Atakent bölgesi yerleşim ve yapı itibarıyla güzel bir bölge. Havaalanına en yakın bölge. İstanbul’un hem içinde hem dışında olan bir bölge. Vatandaş bu bölgeye çok değer veriyor. Avrupa yakasında baktığınız zaman trafik açısından da çevresinde üniversiteler, okular, hastaneler olan bir bölge. Bu bölgede yaklaşık 6000’e yakın konutumuz oluşuyor. Ve burada yaptığımız AVM çarşı inşaatıyla Bu bölge daha da değer kazandı. 2004 yılında bu bölge konuşulan ve tercih edilen bir bölge değildi ancak son 6 yıl içinde tercih edilen bölge haline geldi. Ayrıca buraya belediye de geliyor. Belediye binası yakınımızda olacak. Yapımına başlandı. Bu da lokasyonumuz açısından önemli bir avantaj.

Şuana kadar Avrupa Konutları markasıyla toplam kaç konut bitirildi?

6 bin 300 konut teslim edildi. Proje aşamasında 3 bin konutun inşaatı devam ediyor ve önümüzdeki yıl 10 bin konut kadar da planlıyoruz.

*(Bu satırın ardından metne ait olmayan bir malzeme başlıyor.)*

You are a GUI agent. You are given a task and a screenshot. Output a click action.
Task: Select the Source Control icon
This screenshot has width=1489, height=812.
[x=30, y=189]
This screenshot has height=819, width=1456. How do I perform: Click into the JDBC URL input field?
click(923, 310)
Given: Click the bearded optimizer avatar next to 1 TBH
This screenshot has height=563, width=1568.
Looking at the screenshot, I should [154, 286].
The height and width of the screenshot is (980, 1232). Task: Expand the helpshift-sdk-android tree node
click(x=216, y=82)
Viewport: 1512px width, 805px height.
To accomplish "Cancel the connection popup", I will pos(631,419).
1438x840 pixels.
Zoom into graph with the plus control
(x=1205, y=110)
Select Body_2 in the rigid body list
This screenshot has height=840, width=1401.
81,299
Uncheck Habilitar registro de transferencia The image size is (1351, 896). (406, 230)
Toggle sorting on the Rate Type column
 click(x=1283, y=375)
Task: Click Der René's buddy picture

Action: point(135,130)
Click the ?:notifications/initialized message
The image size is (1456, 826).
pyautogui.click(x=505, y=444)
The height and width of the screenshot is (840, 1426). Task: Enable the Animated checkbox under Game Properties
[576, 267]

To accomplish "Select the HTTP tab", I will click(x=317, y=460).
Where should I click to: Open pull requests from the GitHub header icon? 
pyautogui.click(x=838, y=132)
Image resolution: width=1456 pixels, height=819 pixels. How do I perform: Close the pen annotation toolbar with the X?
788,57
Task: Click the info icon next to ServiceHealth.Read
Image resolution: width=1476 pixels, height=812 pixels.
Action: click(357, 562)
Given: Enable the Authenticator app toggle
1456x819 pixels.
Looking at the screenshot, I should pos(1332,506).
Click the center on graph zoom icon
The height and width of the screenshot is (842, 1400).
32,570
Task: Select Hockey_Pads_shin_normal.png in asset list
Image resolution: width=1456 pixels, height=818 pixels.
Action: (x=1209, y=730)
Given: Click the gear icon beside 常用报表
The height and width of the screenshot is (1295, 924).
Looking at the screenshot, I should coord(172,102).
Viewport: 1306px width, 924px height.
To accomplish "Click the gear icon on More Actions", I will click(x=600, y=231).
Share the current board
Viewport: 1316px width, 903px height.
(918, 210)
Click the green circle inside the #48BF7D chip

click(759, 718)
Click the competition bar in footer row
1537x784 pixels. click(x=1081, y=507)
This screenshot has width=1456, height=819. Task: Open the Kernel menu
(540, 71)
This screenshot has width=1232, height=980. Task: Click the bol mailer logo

KENTSEL DÖNÜŞÜM BİR DÖNÜM NOKTASI
“Günümüz teknolojisinde sağlıksız, depreme dayanıksız binalarda çocuklarımızın oturmaması gerekiyor. Bu bağlamda kentsel dönüşümün bir an önce hayata geçirilmesi ve özel sektör tarafından desteklenmesi şart.” 
İnşaat sektörü, 2011’de çok verimli geçmişti. İnşaat sektörünü 2011 ve 2012 olarak genel perspektiften değerlendirir misiniz?
2012 yılı içerisinde yeni projelerimiz var. Yaklaşık 10 bin konut planlıyoruz. 2012’de bunlara başlamayı istiyor ve projeler için çalışıyoruz. 2012’de en önemli konu -Van depreminden sonra gündeme gelen konulardan biri- kentsel dönüşüm olacak. Kentsel dönüşüm çok önemli bir konu. Türkiye içinde bir dönüm noktası. Bundan 20 yıl önce kentsel dönüşüm yapılabilir mi deseydik belki çok zordu. Ama bugün özel sektörde bunu yapabilecek teknik elemanlar, alt yapı ve mühendislerimiz var. Kentsel dönüşümü ve inşaatlarımızı çok kısa sürede yapabiliyoruz. Bütün meslektaşlarımız da çok güzel projeler yapıyor. Ben hepsini tebrik ediyorum. Eğer arzu edilirse ki devlette bu konuda adım attı yapılmaması için bir neden yok. Belediyelerimiz bu konuda gayret sarf ediyor. 17 Ağustos Depremi bundan yaklaşık 12 yıl önce yaşandı ve oradan maalesef bir ders çıkaramadık. Ciddi adımların atılmasına belki Van’da yaşadığımız deprem vesile olacak. Hükümetimiz, belediyelerimiz kentsel dönüşümle ilgili kararlar alıyor. Memnun edici neticeye doğru geliniyor. Önümüzdeki 20 yıl içinde İstanbul’un ve Türkiye’nin depreme dayanıksız olan bölgelerin depreme dayanıklı hale getirmemiz gerekir. Zemin yapılarımızı teknik yapılara göre inşa etmek zorundayız.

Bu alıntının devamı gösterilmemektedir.